Required action | Filter the entries below, keeping every line that has the word "agent".

Supplied entries |
========
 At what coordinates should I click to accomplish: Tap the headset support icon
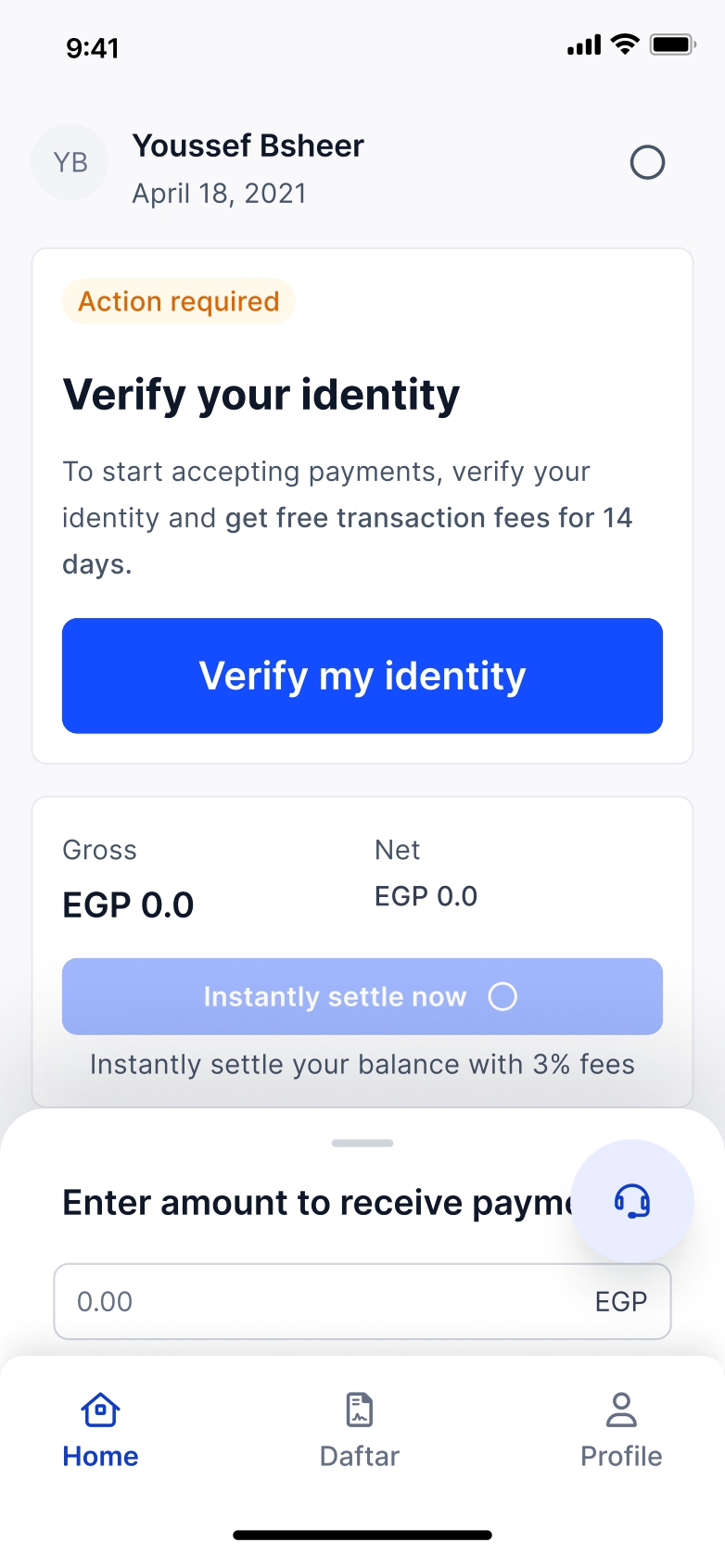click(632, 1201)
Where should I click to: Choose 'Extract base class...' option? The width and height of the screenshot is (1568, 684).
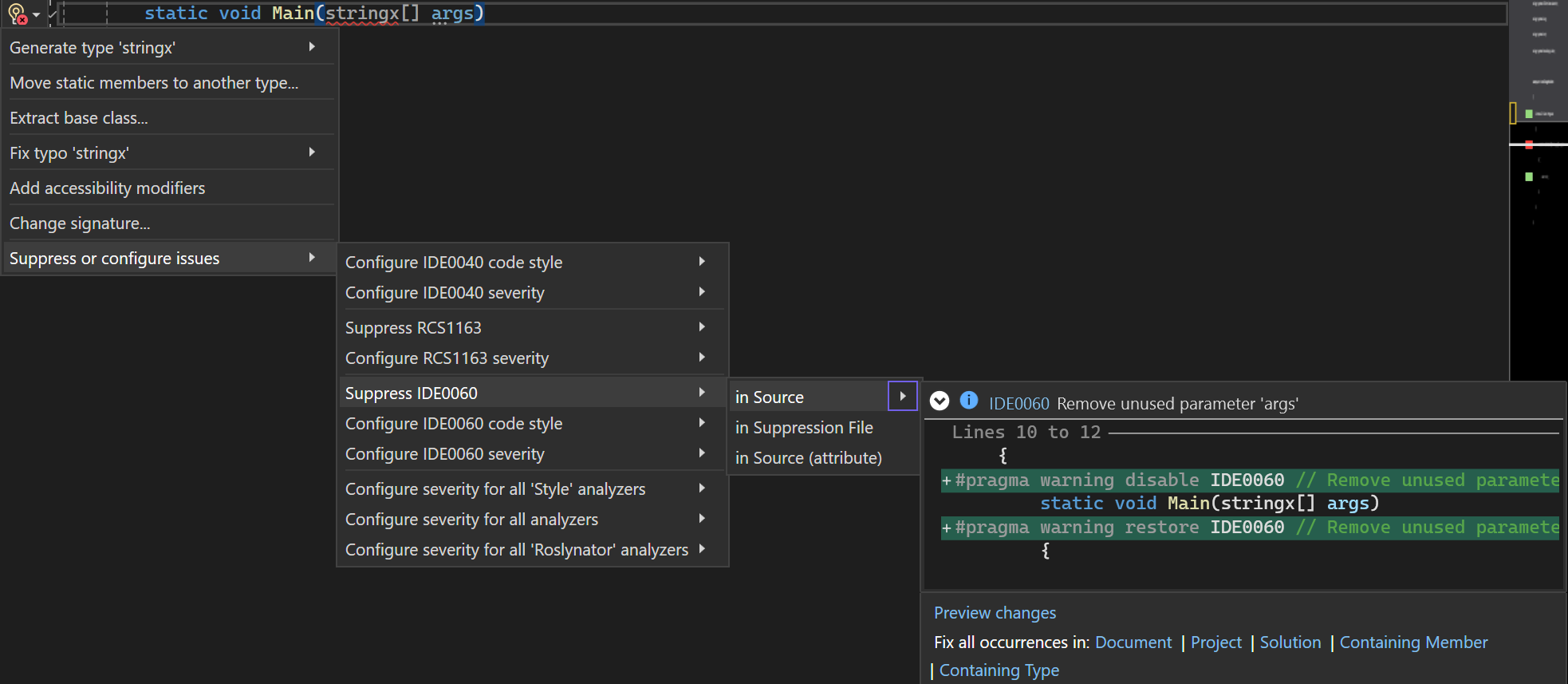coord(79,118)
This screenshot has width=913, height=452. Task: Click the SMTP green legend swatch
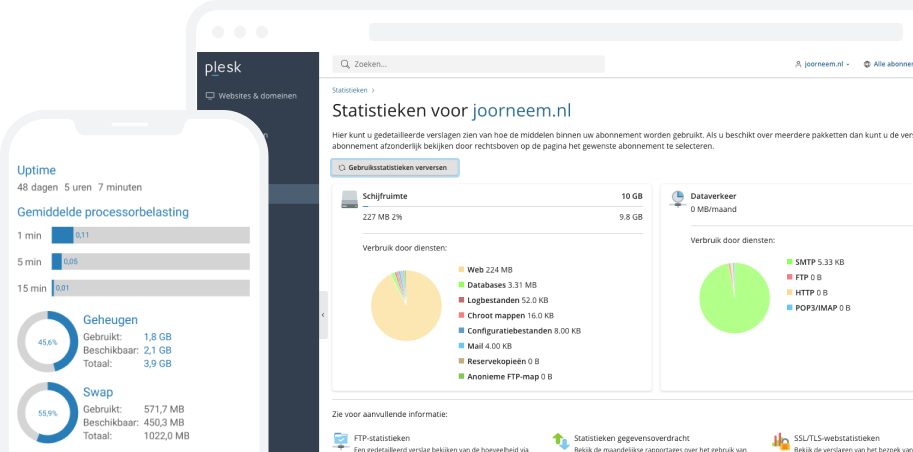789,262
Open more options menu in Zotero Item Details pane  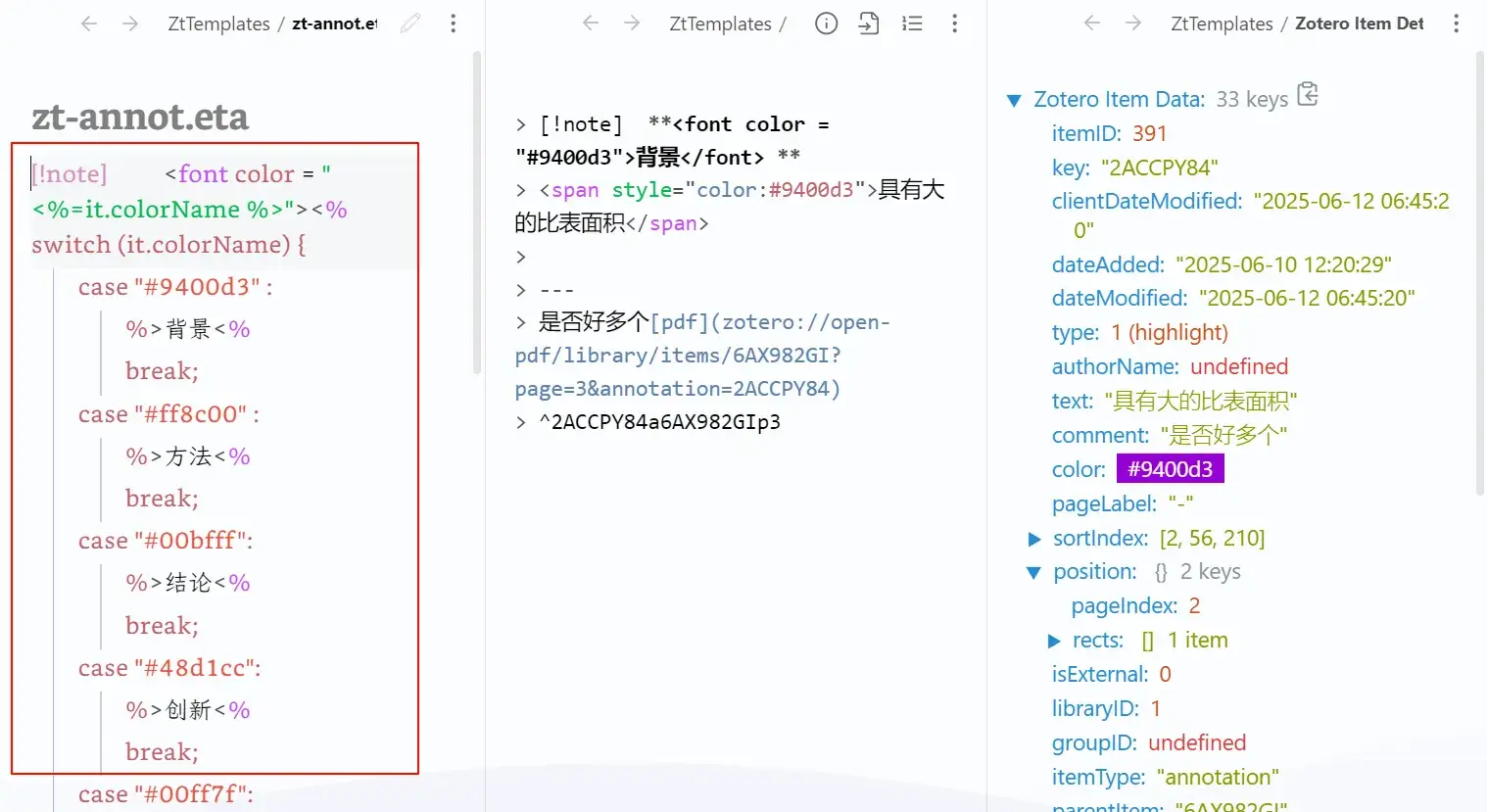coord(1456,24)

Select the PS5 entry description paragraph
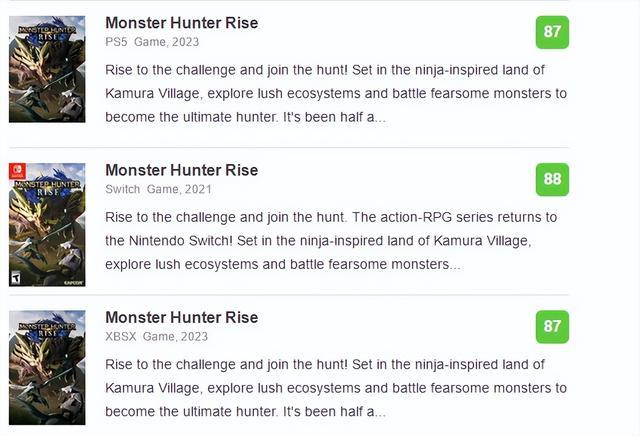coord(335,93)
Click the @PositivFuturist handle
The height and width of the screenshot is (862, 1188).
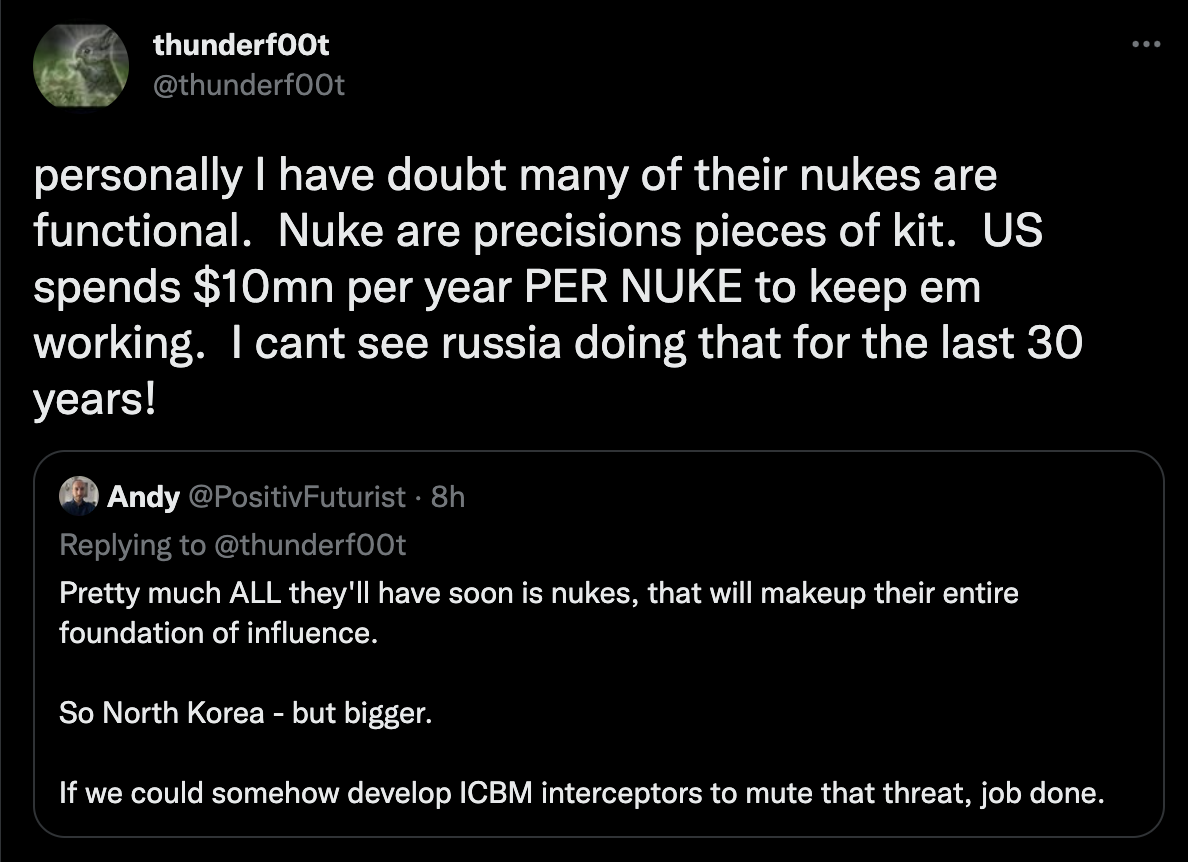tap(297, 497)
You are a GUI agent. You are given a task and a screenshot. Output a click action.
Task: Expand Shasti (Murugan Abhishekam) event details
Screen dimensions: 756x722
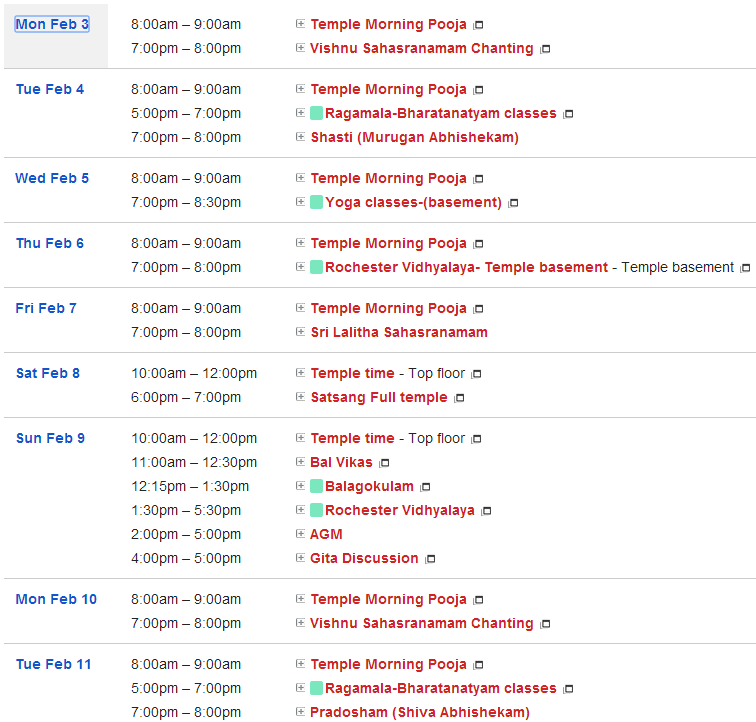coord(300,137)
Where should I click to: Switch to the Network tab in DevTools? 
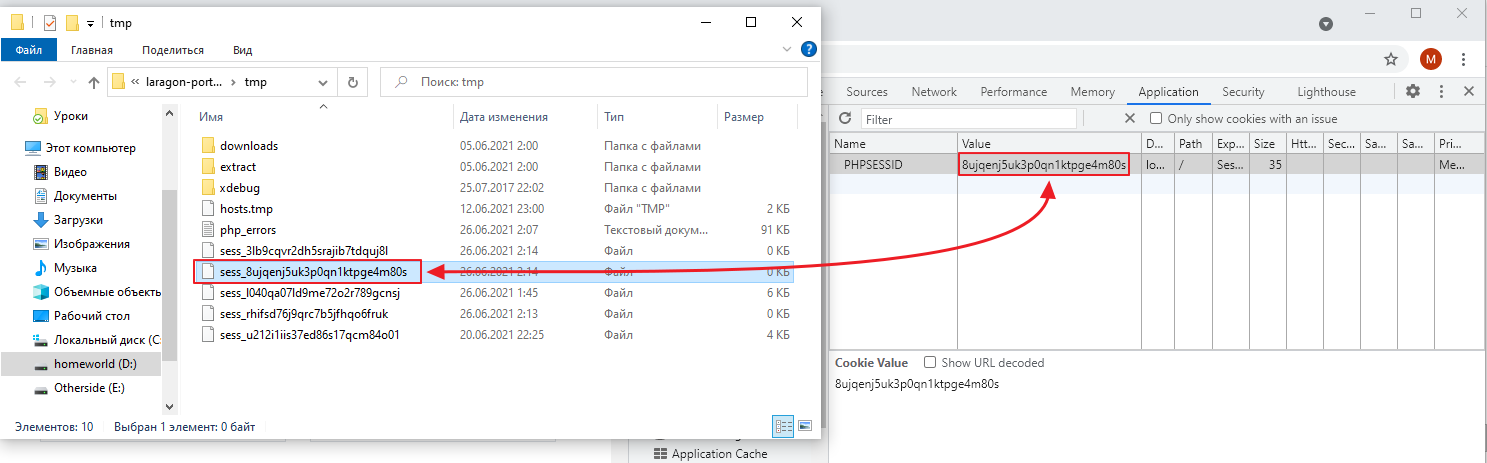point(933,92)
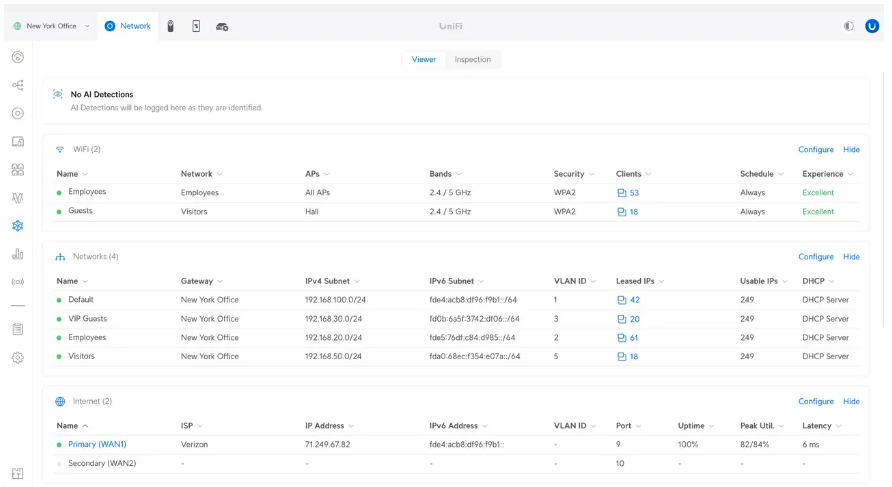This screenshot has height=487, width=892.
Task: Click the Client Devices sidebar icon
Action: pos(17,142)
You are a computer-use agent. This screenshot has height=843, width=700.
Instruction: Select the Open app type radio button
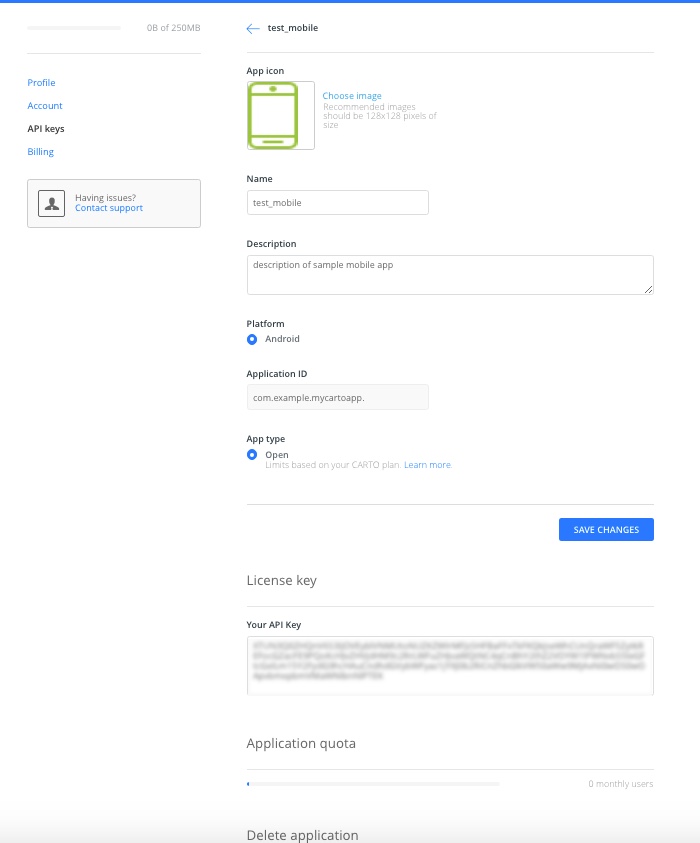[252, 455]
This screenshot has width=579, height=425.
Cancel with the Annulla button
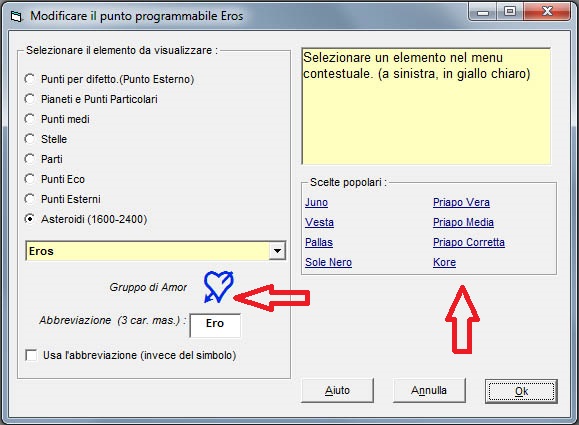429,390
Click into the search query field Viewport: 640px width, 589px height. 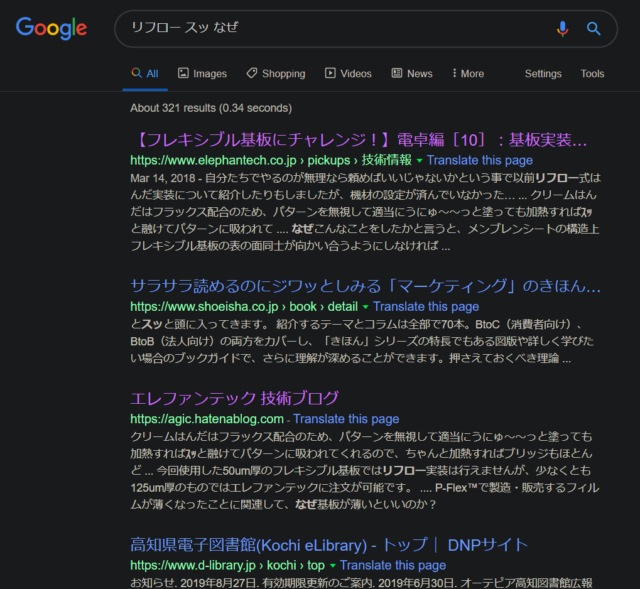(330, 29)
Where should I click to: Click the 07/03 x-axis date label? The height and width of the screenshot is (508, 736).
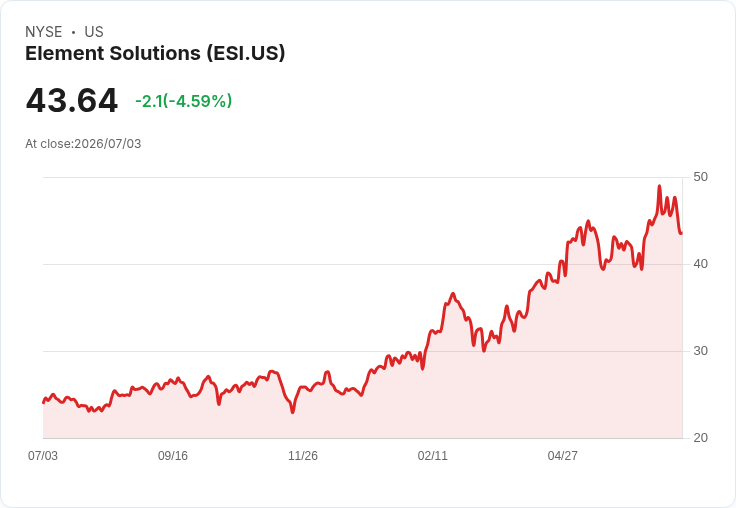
========
Written answer |
You are a GUI agent. You are given a task and a screenshot. Output a click action.
You are a computer-use agent. This screenshot has height=843, width=700.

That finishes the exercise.